The first Summit created potential scenarios. The group saw that we have a seriously unpredictable future. These ideas that bubbled up seemed to be relevant regardless of the scenarios. Right now, we're in the midst of a conversation that is just beginning. There is a difference in the kind of conversation that happens when you look at the broad field as opposed to when you start going narrower.

We're beginning to narrow and we're including more people. This introduces another kind of complexity. In the creative process as you narrow down, there is tension in the number of options.

We simply want to take another step forward. We want to create a system that can ensure the public of having a competent physician. The way we work together is a series of activities in which you will create something. Everything you make will be shared in some way.

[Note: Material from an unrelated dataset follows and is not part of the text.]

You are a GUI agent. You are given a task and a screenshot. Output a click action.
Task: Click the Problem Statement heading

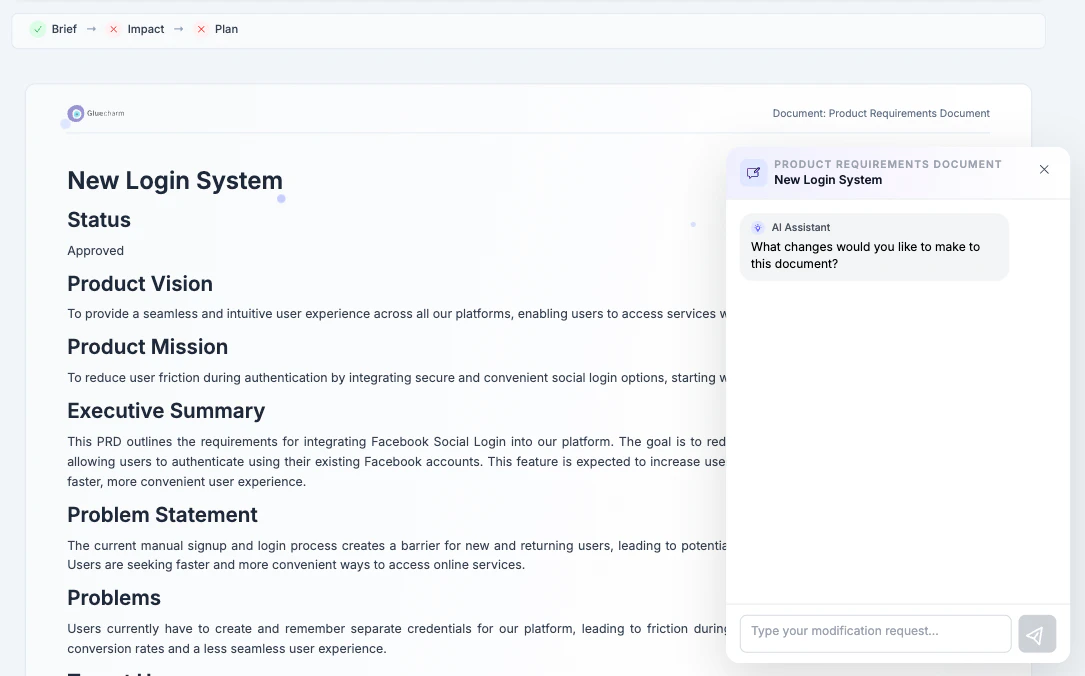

There will be parallel processing so not everyone will be involved in every conversation.

As designers of these experiences, we design it as a whole experience, so we'll require your full attention at all times. Please be aware of your impact on the group. Differently than previous summits, I'm going to show you an outline of the work we're going to do for today.

How many of you noticed the scenarios on the wall when you walked in? What did you see?

  • The timeline is shortening.
  • We predicted pretty well.
  • They're exceptionally complex which reflects the situation we have here. It has so many details.
  • There's a lot of interaction.
  • There is so much happening, no one individual or organization can tackle the whole thing.
  • The absence of a headline for the National Alliance.
  • There is a lot of mention for technology, that element isn't represented here. It still isn't part of the conversation.
  • There is a lot going on in the real world on competency. I'm assume we're keeping track of that on a parallel basis. I'd like to be assured that we're factoring that into our conversations.
  • I notice that we have a lot of participants with MD after their name. We don't have representation from people who don't come with a medical framework.
  • I think it's important to track what's going on in the world around competency. There is movement in the world toward this.
  • We created interesting scenarios and yet I hear that different groups recreating this wheel. There is a group reviewing USMLE and it seems that it would be good to have this work available.
  • I have a brochure here that offers a workshop on competency.The author of this that says laws will need to be passed to make this happen. We're totally supportive of this effort.
  • Should we consider when we go public with the National Alliance?
  • Being a first timer and seeing all the work that has been done, it is very impressive. It would be useful to keep the conversation open.
  • How many of us are still on the front lines? (about 15 people)
  • Many of the folks who have to do what we're thinking about are under-represented here. This has to be factored in.
  • I have grave reservations about going to the state legislature to do this. Usually what we ask them to do and the final product do not match up well. I would not support that.
  • I'm an outsider to this group. A lot of the problems you're working with are shared by a lot of other groups. They're all dealing with faster changing technological world, more oversight with what they do, individuals who have information that need to be shared and demands for it to be shared. You are both ahead and behind. You are ahead in your ability to articulate these things. You are behind because you have been more isolated in your own groups. I'm a chair on a national academy for bio-defense. All the issues you're dealing with are in the center of that.
  • How do we determine, measure competency in physicians? You want to ensure that physicians are competent and then assure the public that they're competent.

Michael: There is a lot of desire on the part of many participants to dive in and get right into the details but I would ask you to hold back for a couple of hours. We're going to start with developing some stories on the continuum of competence. Let's move to the next assignment.